In the wake of AIGP Andrew Felix Kaweesi’s death, words like ‘friendly’, ‘approachable’ and ‘amiable’ have been circulated with such abandon that the fallen police officer’s ‘social’ image has virtually eclipsed his professional contribution to the Force.

It seems that almost everyone who is anyone had interacted with Kaweesi.

He was a good man; maybe, but did this goodness advance the cause of the Force?

One of the stories that have been circulating is that he took Kampala’s tycoons, the ‘Bagagga Kwagalana’ fraternity, to his (Roman Catholic) parish to raise funds for a church building.

If a junior police officer had pulled off this coup, perhaps it should not worry many people; but Kaweesi was No.3 in the Force.

In this corrupt country, where great wealth and high office are generally associated with influence peddling and impunity, would good Kaweesi after that fundraiser be able to withstand any pressure and deal professionally with a tycoon entangled in serious wrongdoing?

It is an irony; a seemingly good gesture for the local church potentially contributing to decay at the highest level in the police Force.

Then there was Kaweesi’s politics, which seems to have been an exercise in the invention of shadows.

On Radio Simba’s Gasimbagane ne Bannamawulire, March 18, Opposition MP Muwanga Kivumbi revealed that Kaweesi had whispered to him that he was fed up with police work (“bintamye”), and he was thinking of standing for Parliament.

With other friends of Kaweesi giving similar accounts, it seems the ‘secret’ was only covered below the ankles.

Since the death, stories have come out that he brought electricity to his area in Lwengo. (Lobbying or influence-peddling?
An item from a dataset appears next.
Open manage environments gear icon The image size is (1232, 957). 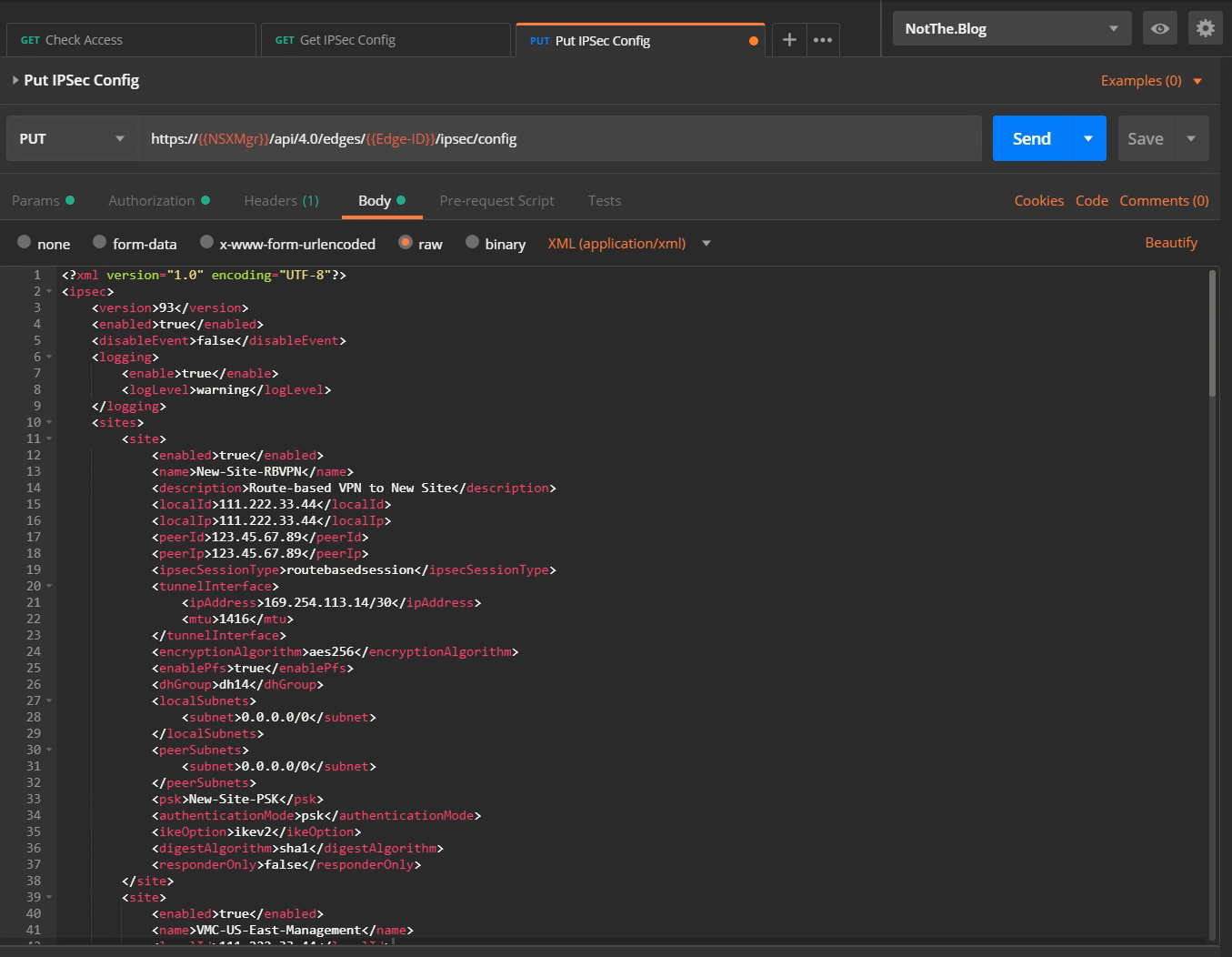pos(1206,29)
Some people ask.)
And he is said to have constructed a road. (How did he get the money? His salary was probably below Shs5 million.)

These seemingly good works are neither the responsibility of a prospective parliamentary candidate, nor the tasks of a serving police officer.

It is the ugliness of Uganda’s politics and governance that makes them look normal and even praiseworthy.

Kaweesi confided in Opposition politicians, but he would very likely stand as an NRM or ‘Independent’ candidate.

In Uganda’s grotesque politics, where it verges on treason for a senior security official to belong to the Opposition, spineless hypocrisy and duplicity are often glossed over as marks of an ‘accommodating’, or ‘balanced’, ‘or non-partisan’, or ‘strategic’ operator.

But how can uncommitted expediency be accountable?
We are then left with Kaweesi, who cannot be distanced from the Force he served as AIGP.

I hear many voices saying that it is not a glorious Force, that it is a brutal tool of the ruling party. And if Kaweesi was genuinely fed up with it, then No. 3 was probably no longer motivated to improve it or go up in rank, focusing instead on the lucrative MP seat four years away!

Did he have any radically innovative ideas to take to Parliament?

If not, then even a brazen NRM must admit that it is time to revisit the hopelessness in the country’s institutions.

Mr Tacca is a novelist, socio-political commentator.